For transplant-eligible patients who do not receive upfront ASCT, ASCT as part of salvage therapy is highly recommended.[91] Studies have shown that salvage ASCT after relapse from first ASCT is a feasible option,[92,93] especially in patients who had a TTP of at least 12–18 months after their first ASCT.[91,93] The long-term follow-up results of the British Society of Bone Marrow Transplantation/UK Myeloma Forum (BSBMT/UKMF) Myeloma X Relapse (Intensive) trial supported the benefit of salvage ASCT, including after second relapse.[92] Of note, the benefit of salvage ASCT was reduced in high-risk cytogenetics group.[92] With the development of newer potent novel agents and Chimeric Antigen Receptor (CAR) T-cell therapy for relapsed/refractory MM, a randomized trial is required to evaluate the role of salvage ASCT.
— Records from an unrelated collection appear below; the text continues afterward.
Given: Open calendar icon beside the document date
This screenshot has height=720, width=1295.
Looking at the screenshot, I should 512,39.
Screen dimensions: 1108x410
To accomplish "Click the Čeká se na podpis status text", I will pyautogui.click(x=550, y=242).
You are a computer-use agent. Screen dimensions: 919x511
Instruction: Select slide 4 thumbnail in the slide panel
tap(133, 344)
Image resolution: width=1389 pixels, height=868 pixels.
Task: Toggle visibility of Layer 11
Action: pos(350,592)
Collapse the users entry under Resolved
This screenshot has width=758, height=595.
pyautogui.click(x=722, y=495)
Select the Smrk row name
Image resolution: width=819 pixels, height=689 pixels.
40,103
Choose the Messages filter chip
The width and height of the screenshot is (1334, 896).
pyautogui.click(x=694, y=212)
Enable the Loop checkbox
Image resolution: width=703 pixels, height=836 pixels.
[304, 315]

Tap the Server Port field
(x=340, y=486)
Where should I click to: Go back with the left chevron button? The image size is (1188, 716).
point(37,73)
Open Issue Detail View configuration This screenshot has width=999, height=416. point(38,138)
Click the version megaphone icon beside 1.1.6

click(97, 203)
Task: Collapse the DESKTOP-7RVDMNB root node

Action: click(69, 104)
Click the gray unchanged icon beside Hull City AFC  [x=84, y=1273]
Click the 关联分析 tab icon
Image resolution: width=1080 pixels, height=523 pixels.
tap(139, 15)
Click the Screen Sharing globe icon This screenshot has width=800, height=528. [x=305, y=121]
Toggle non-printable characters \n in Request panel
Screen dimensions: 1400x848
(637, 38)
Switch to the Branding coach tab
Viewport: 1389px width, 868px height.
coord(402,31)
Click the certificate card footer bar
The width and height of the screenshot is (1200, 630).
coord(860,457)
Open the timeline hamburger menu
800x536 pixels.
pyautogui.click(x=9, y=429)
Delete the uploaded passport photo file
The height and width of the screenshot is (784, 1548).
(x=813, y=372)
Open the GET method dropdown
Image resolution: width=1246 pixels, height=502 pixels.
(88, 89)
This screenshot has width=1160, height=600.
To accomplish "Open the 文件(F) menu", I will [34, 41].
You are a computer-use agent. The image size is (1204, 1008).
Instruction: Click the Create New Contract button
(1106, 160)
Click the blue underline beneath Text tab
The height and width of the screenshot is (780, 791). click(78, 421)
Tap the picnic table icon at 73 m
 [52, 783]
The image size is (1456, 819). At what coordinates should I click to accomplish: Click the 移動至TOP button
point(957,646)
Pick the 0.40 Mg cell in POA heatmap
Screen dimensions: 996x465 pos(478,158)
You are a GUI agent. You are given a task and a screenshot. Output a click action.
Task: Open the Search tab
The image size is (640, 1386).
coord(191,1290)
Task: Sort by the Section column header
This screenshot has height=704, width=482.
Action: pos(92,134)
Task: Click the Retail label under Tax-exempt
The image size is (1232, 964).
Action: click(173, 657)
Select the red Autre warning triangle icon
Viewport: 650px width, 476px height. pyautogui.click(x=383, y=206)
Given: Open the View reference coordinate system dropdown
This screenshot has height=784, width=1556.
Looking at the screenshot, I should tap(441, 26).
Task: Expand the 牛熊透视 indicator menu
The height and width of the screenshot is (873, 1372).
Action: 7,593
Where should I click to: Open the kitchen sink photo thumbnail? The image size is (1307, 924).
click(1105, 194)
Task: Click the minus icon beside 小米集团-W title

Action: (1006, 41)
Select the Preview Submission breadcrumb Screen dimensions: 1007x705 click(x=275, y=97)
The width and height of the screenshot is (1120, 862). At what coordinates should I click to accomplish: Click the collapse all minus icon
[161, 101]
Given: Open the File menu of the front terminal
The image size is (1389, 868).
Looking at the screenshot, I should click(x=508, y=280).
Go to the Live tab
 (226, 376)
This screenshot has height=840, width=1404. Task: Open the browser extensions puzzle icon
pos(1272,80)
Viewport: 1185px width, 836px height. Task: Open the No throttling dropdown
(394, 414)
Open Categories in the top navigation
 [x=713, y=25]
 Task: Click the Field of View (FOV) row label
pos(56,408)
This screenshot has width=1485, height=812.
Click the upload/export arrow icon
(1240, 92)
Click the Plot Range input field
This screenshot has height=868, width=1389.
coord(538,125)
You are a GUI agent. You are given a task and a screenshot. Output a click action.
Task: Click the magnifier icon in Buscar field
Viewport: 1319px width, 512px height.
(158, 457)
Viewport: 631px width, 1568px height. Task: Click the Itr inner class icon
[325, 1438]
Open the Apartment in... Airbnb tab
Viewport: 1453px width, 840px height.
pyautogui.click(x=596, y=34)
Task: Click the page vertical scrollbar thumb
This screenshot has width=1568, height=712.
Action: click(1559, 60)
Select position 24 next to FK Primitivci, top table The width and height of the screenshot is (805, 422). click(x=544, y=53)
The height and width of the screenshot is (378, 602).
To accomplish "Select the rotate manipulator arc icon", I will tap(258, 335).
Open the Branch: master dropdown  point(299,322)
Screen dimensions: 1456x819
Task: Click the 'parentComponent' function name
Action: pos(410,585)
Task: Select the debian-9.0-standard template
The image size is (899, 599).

A phase III randomized controlled multicenter trial from the German-speaking Myeloma Multicenter Group (GMMG), the ReLApsE trial, compared standard continuous Rd (arm A) with Rd re-induction, salvage ASCT and lenalidomide (R) maintenance (arm B) in an intention-to-treat analyses and showed that there were no significant differences in median PFS (18.8 months in arm A versus 20.7 months in arm B; HR 0.87; CI 95% 0.65–1.16; p = 0.34) and OS (62.7 months in arm A versus not reached in arm B; HR 0.81; CI 95% 0.52–1.28; p = 0.37).[94] One important caveat was that 29.5% of patients in arm B did not receive the planned ASCT.[94] An exploratory landmark performed achieved [median interval from randomization to HDT/Rd cycle 5: 117/122 days; n = 103(B)/114(A)] showed a trend toward superior PFS (23.3 versus 20.1 months; HR 0.74; p = 0.09) and significantly superior OS (not reached versus 57 months; HR 0.56; p = 0.046) in arm B versus A.[94] A subgroup analysis evaluating the benefit of PFS, OS, or both from ASCT showed improved outcomes in patients with front-line ASCT and patients with low risk according to Lactate Dehydrogenase (LDH), cytogenetics, and R-ISS.[95]

Allogeneic stem-cell transplantation

Studies have shown conflicting results regarding the benefit of allo-SCT in MM. The IFM 99-03 and 99-04,[96] PETHEMA,[97] Hovon,[98] and BMT–CTN[99] studies showed no significant difference in survival between tandem autologous-allogeneic SCT and ASCT only. The Italian[100,101] and EBMT[102,103] studies showed that OS were improved in the tandem autologous-allogeneic SCT groups. A meta-analysis of six clinical trials in newly diagnosed MM patients showed that allo-SCT was associated with higher transplant-related mortality and CR rate without improvement in PFS or OS.[104] In view of the conflicting data and availability of potent novel agents today, allo-SCT is only reserved for special circumstances, for example, when there are no other better options in young patients with high-risk disease or as part of prospective clinical trials.

Conclusion

We have come a long way with multiple strategies in incorporating stem-cell transplantation for MM treatment and, to date, it remains a key component in the current MM treatment landscape. With the emerging development of potent novel agents and immunotherapy including CAR-T cell therapy, further prospective clinical trials are required to evaluate the most appropriate treatment strategies when managing MM patients.